Text-to-Image Rectified Flow as Plug-and-Play Priors
This work provides a more efficient and effective alternative to diffusion models for researchers and practitioners in generative AI, though it is incremental as it builds on existing prior concepts.
The paper tackles the problem of using generative models as plug-and-play priors for tasks like text-to-3D generation and image inversion, showing that rectified flow-based methods outperform diffusion models in generation quality and efficiency, with fewer inference steps and superior performance in text-to-3D generation compared to SDS and VSD losses.
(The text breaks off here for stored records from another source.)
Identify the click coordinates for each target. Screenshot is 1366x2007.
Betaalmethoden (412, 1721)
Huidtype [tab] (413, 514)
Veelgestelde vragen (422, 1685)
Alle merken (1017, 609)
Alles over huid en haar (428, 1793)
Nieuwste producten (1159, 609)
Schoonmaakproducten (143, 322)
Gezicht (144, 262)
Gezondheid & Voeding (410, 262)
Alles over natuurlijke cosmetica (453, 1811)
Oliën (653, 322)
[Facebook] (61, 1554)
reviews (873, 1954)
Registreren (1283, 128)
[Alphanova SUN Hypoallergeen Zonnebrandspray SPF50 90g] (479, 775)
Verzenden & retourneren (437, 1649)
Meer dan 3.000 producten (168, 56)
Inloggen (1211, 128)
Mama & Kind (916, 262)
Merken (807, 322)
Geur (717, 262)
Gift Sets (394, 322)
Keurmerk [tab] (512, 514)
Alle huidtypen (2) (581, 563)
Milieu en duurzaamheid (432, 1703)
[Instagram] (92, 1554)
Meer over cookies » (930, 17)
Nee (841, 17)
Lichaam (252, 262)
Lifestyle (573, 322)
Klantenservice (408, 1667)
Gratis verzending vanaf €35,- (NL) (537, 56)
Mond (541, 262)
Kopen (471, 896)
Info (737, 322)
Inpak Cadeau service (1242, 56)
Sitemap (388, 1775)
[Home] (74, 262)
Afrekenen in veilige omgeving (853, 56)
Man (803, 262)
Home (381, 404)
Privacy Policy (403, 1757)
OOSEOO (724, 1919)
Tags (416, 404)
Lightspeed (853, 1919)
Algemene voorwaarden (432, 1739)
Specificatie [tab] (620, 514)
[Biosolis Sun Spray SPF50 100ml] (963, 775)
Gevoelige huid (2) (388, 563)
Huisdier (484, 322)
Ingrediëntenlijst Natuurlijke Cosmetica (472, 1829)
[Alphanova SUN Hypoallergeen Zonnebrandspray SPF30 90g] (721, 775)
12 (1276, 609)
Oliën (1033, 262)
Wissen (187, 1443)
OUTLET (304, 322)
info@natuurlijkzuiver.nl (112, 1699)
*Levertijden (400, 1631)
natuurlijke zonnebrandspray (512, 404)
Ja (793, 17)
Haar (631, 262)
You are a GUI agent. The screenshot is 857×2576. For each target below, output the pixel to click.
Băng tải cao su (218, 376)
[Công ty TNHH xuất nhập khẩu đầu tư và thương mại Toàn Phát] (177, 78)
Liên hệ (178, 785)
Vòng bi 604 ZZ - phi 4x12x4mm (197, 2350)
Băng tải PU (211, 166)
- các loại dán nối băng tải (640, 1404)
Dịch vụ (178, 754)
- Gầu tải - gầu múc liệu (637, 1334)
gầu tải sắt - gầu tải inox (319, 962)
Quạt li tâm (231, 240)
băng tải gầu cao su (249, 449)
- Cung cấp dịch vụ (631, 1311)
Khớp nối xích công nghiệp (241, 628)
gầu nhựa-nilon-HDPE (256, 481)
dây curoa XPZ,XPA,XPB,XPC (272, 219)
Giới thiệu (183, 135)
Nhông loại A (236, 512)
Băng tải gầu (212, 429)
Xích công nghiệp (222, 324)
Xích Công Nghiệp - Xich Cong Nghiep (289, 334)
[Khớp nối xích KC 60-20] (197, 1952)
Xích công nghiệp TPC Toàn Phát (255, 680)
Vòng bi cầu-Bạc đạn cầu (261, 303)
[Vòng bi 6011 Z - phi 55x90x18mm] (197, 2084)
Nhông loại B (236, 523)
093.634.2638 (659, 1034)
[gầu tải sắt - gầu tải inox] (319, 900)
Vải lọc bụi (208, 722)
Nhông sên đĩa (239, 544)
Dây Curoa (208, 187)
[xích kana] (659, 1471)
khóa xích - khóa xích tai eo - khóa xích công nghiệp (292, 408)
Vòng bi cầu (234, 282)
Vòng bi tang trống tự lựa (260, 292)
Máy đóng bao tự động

Large-scale diffusion models have achieved remarkable performance in generative tasks. Beyond their initial training applications, these models have proven their ability to function as versatile plug-and-play priors. For instance, 2D diffusion models can serve as loss functions to optimize 3D implicit models. Rectified flow, a novel class of generative models, enforces a linear progression from the source to the target distribution and has demonstrated superior performance across various domains. Compared to diffusion-based methods, rectified flow approaches surpass in terms of generation quality and efficiency, requiring fewer inference steps. In this work, we present theoretical and experimental evidence demonstrating that rectified flow based methods offer similar functionalities to diffusion models - they can also serve as effective priors. Besides the generative capabilities of diffusion priors, motivated by the unique time-symmetry properties of rectified flow models, a variant of our method can additionally perform image inversion. Experimentally, our rectified flow-based priors outperform their diffusion counterparts - the SDS and VSD losses - in text-to-3D generation. Our method also displays competitive performance in image inversion and editing.